O parlamentar foi o primeiro senador condenado pelo Supremo desde a vigência da Constituição Federal de 1988.
Cassol foi condenado em 2013 —por unanimidade— a 4 anos e 8 meses de prisão em regime semi-aberto, pelo crime de fraude a licitações, quando foi prefeito da cidade de Rolim de Moura (RO).
Aparentemente, há divergências na Corte sobre os recursos –embargos de declaração, com pedidos de efeitos infringentes– que seriam uma tentativa de protelar o cumprimento da pena.

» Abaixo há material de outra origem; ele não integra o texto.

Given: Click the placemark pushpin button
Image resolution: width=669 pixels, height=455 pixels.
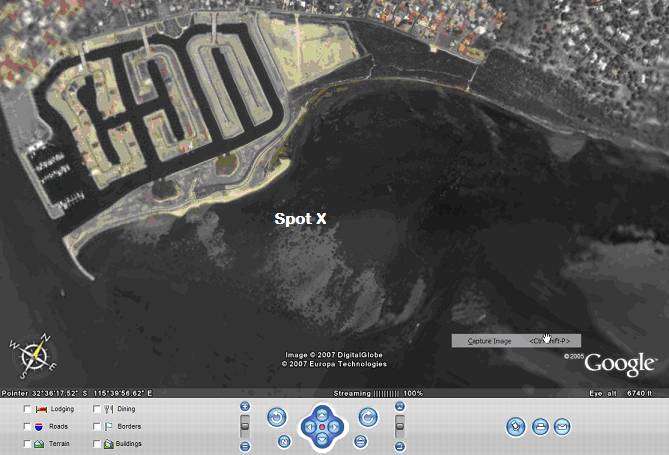Looking at the screenshot, I should [515, 426].
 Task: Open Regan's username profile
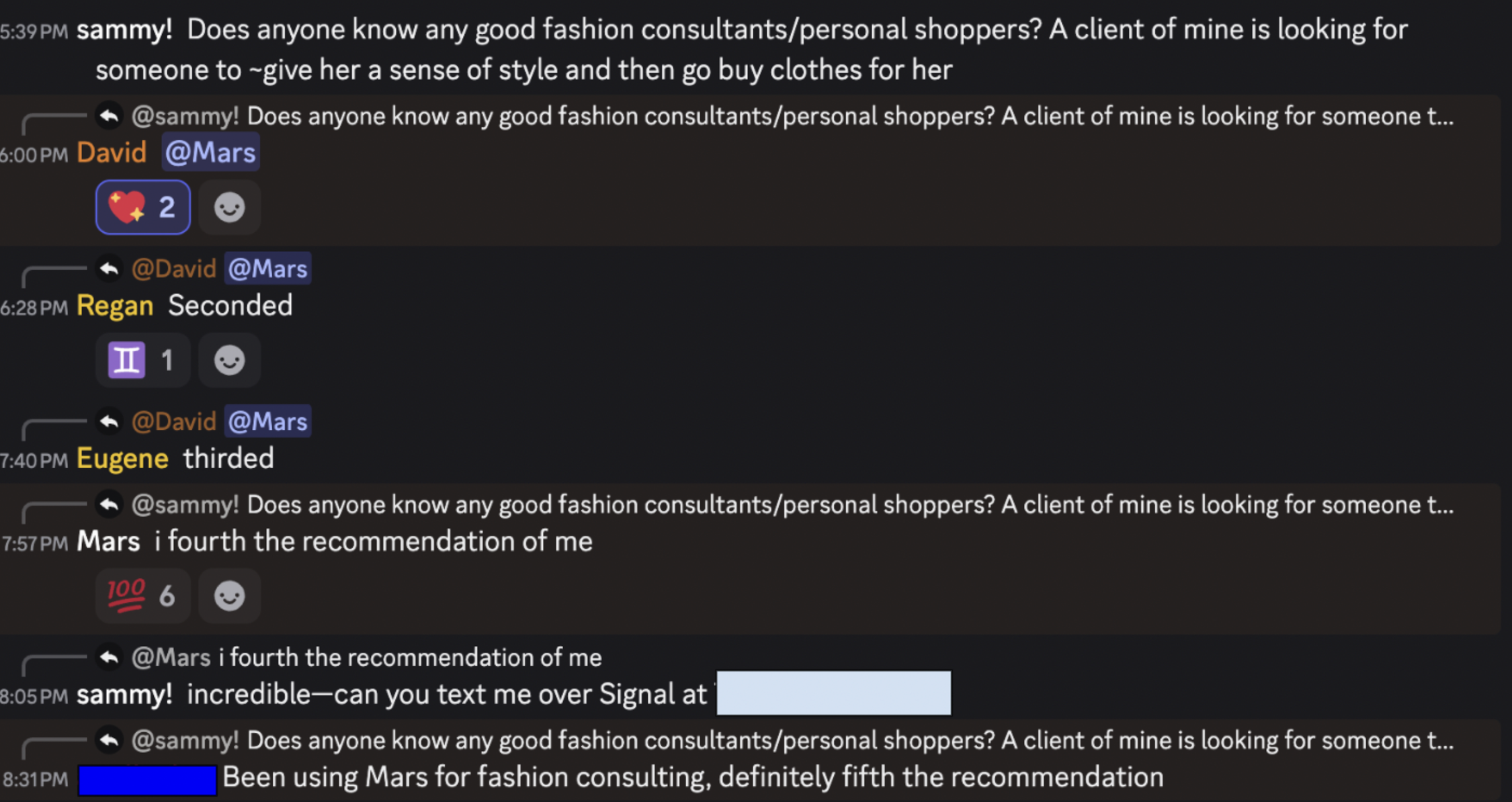(x=115, y=306)
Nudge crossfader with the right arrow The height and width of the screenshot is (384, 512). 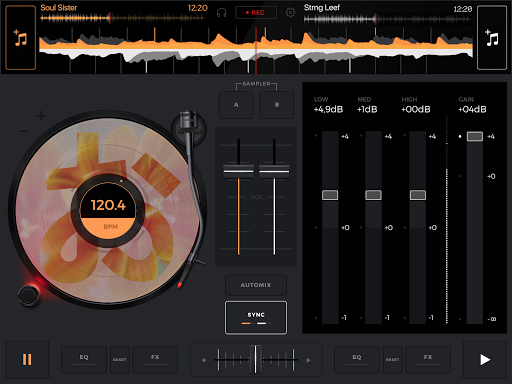[308, 360]
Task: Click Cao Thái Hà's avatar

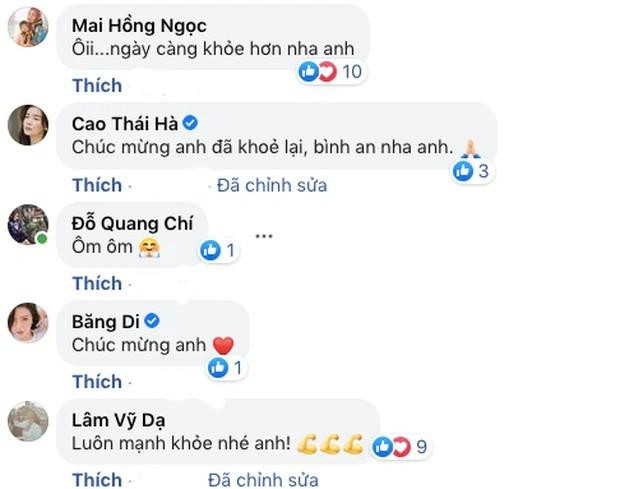Action: click(28, 125)
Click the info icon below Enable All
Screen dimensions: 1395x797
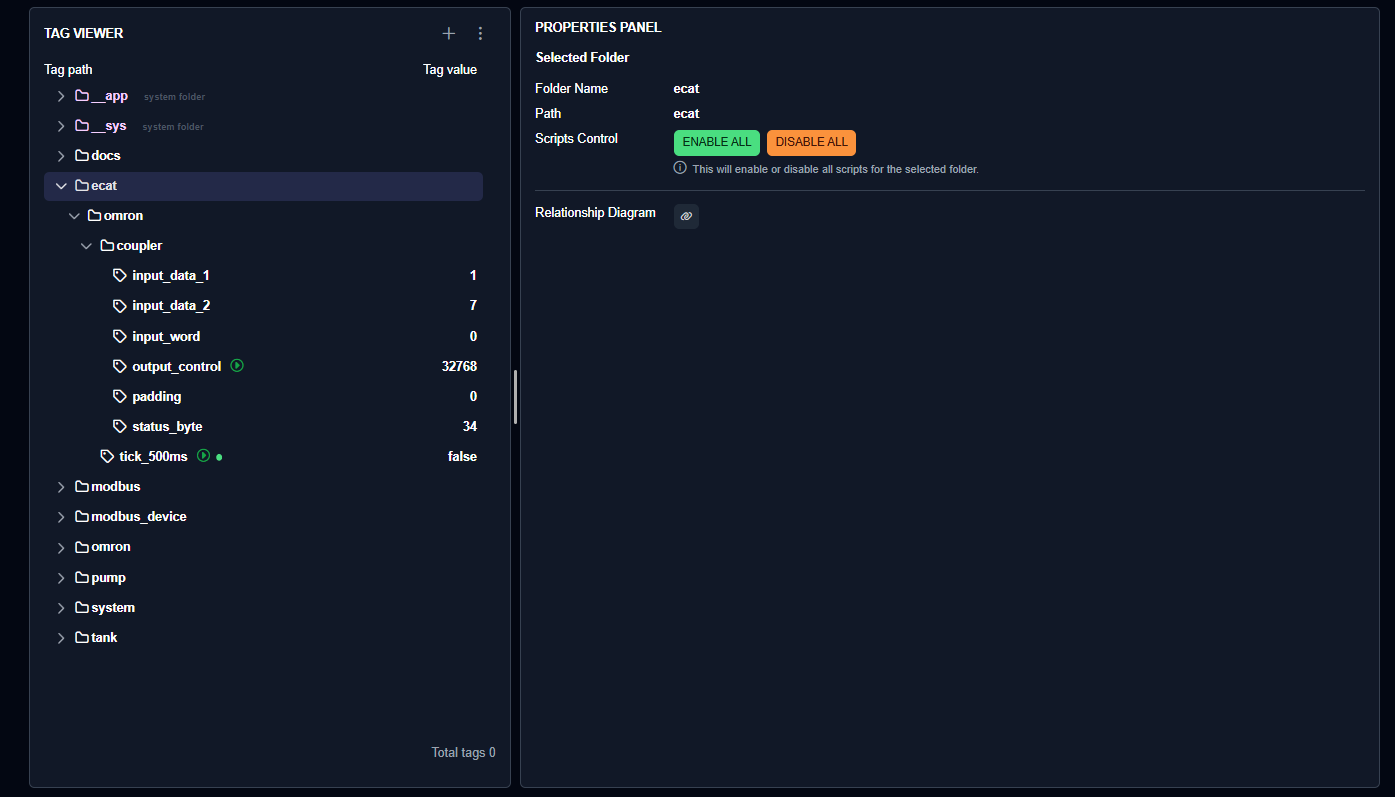tap(680, 168)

Num dos recursos que deverão ser apreciados nesta quarta-feira, o senador opõe embargos de declaração “contra acórdão que, à unanimidade, não conheceu dos embargos declaratórios opostos nos autos da ação penal”.
Em abril, a ministra Cármen Lúcia, relatora da ação penal, votou rejeitando os primeiros embargos de declaração –o ministro Dias Toffoli pediu vista dos autos.
Em junho, a relatora novamente votou rejeitando os segundos e terceiros embargos –considerando-os protelatórios– e novamente Dias Toffoli pediu vista dos autos nos dois recursos. As três sessões foram presididas pelo ministro Ricardo Lewandowski, presidente do STF.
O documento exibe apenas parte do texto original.